* _Saved data entries_:
———
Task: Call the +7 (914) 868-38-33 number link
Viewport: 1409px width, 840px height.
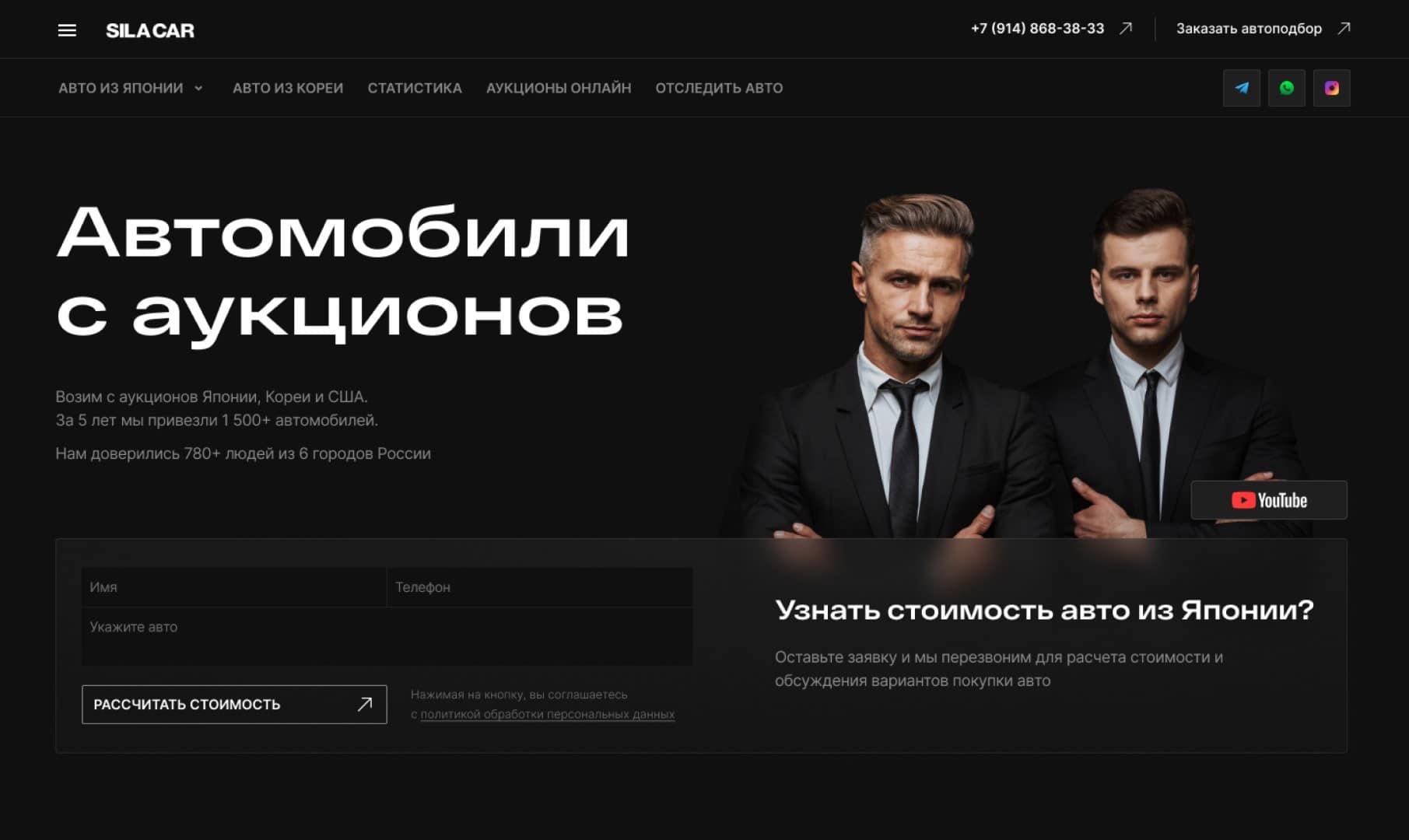Action: pos(1037,29)
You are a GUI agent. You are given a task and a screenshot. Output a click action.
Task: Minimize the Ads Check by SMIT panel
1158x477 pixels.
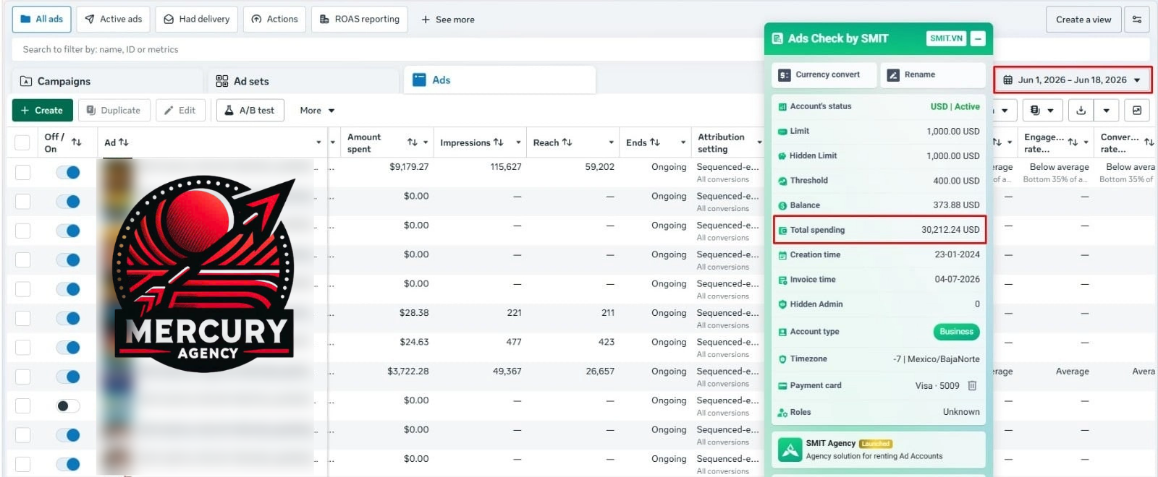[978, 38]
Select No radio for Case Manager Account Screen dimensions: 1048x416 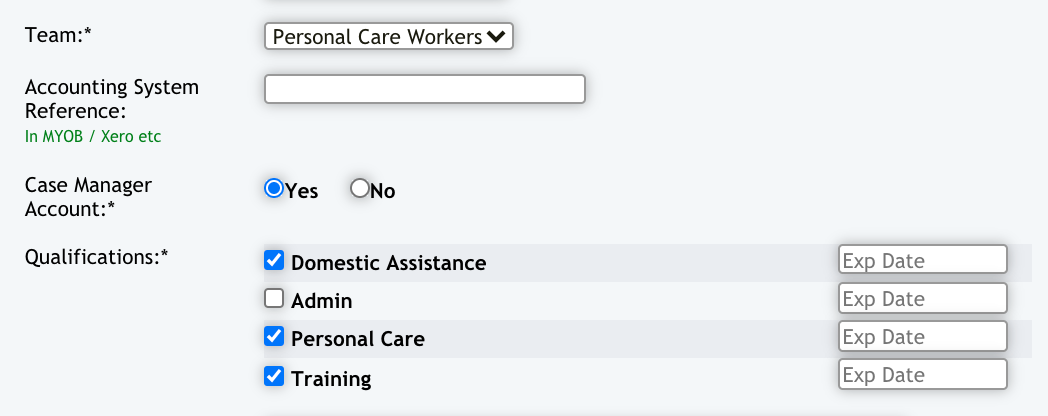click(359, 189)
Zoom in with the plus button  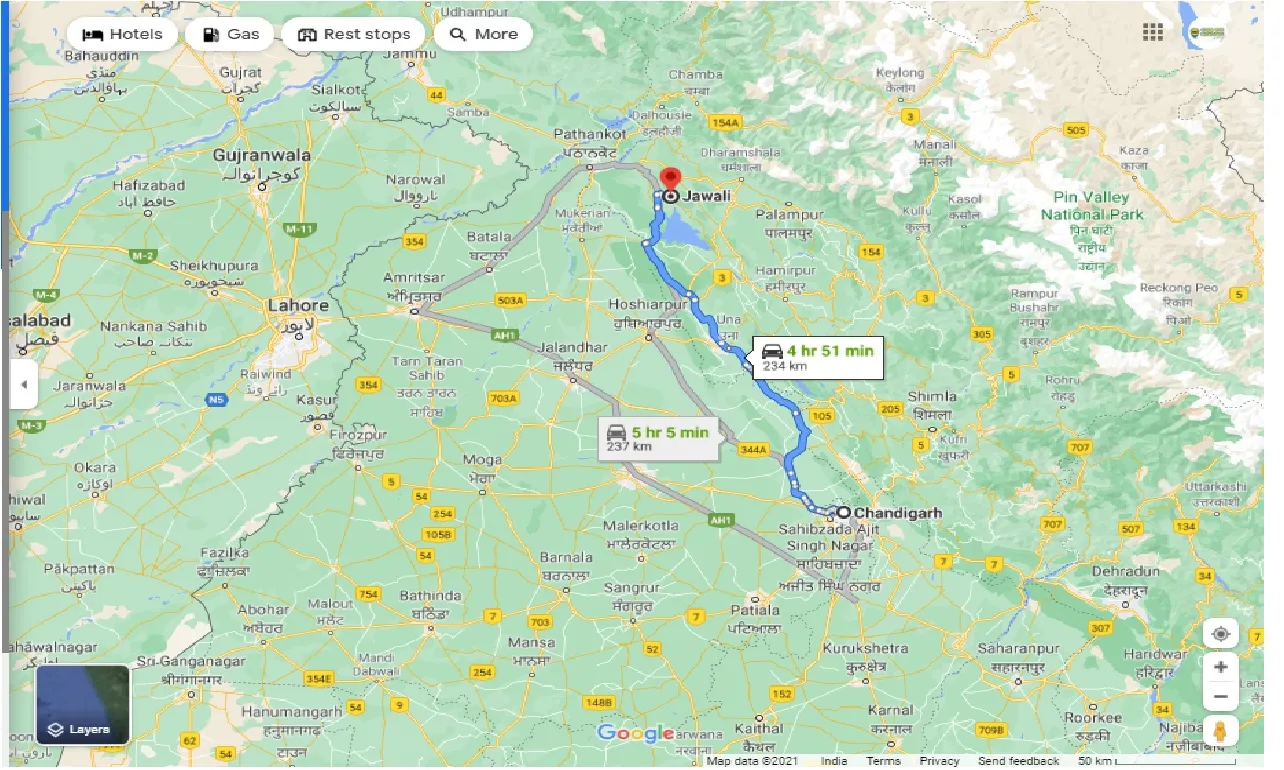(1220, 667)
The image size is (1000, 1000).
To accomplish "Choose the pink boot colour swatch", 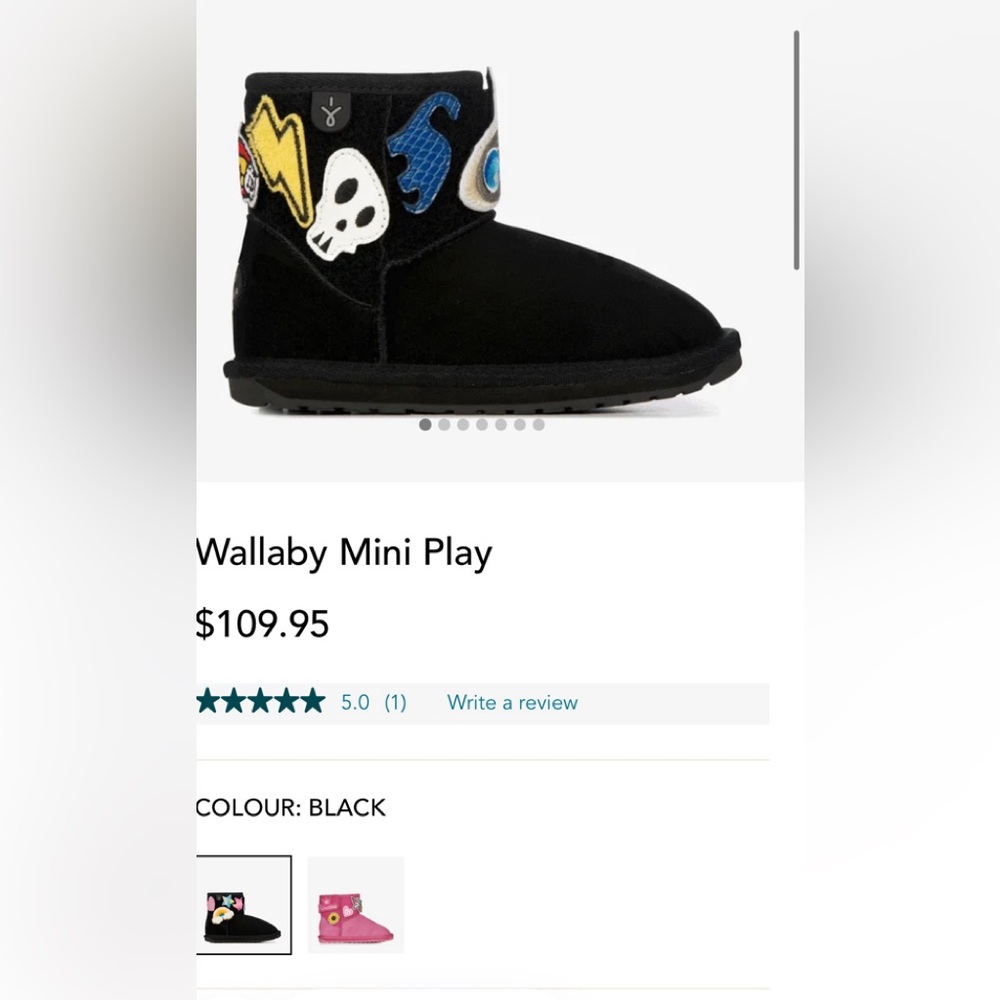I will (x=355, y=904).
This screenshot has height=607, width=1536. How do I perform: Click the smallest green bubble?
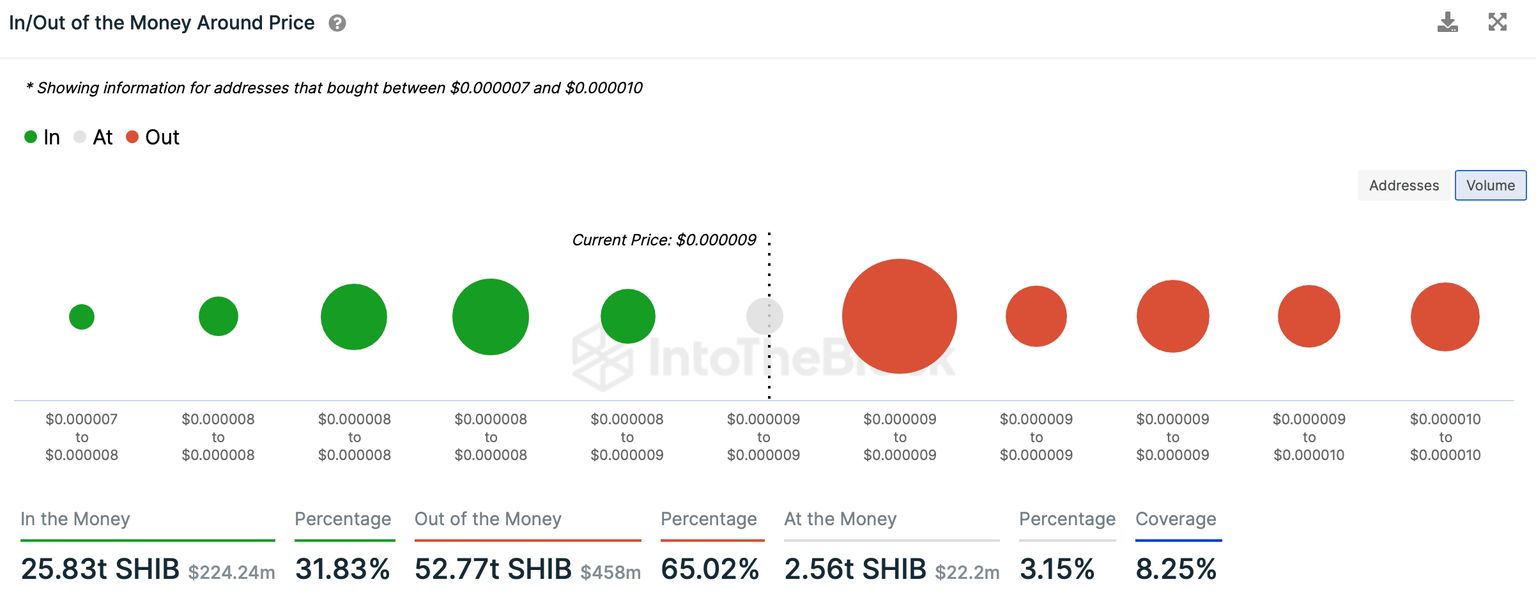[x=82, y=317]
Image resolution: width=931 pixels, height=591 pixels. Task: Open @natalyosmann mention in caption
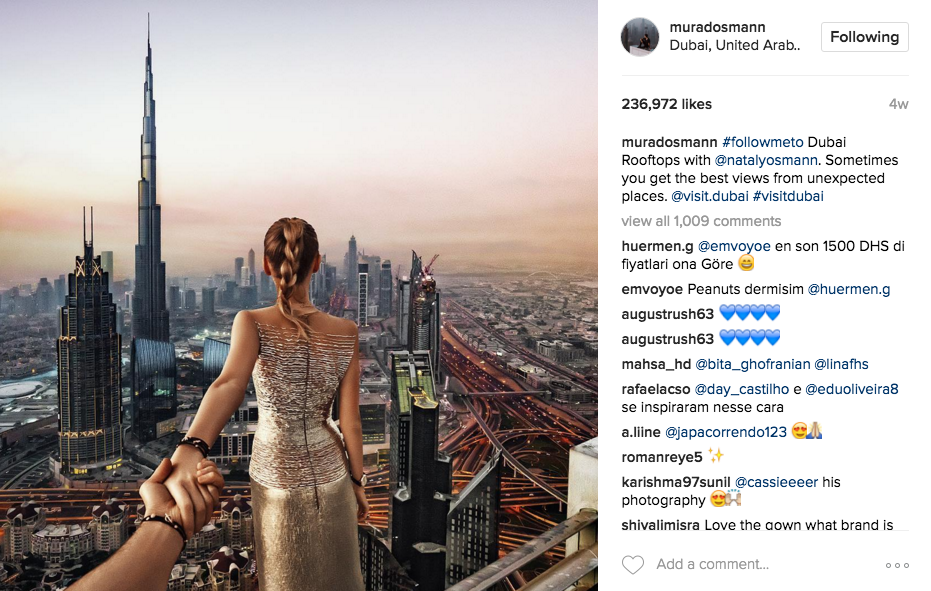pos(766,160)
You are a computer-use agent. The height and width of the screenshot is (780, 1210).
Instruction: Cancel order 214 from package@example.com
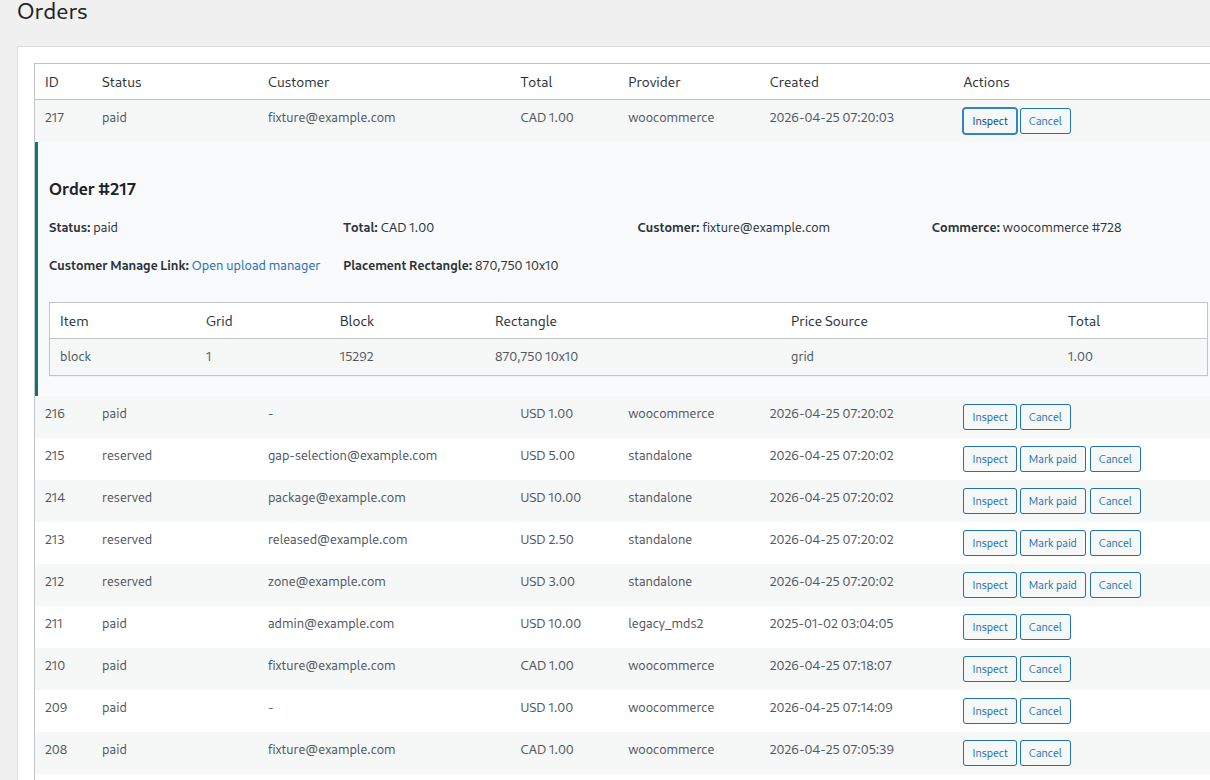1115,501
———
* _What is required_: Among the lines above, find those with the string "agent" and copy them.

* _Answer box_:
You are a GUI agent. You are given a task and a screenshot. Output a click action.
You are a computer-use agent. The height and width of the screenshot is (780, 1210).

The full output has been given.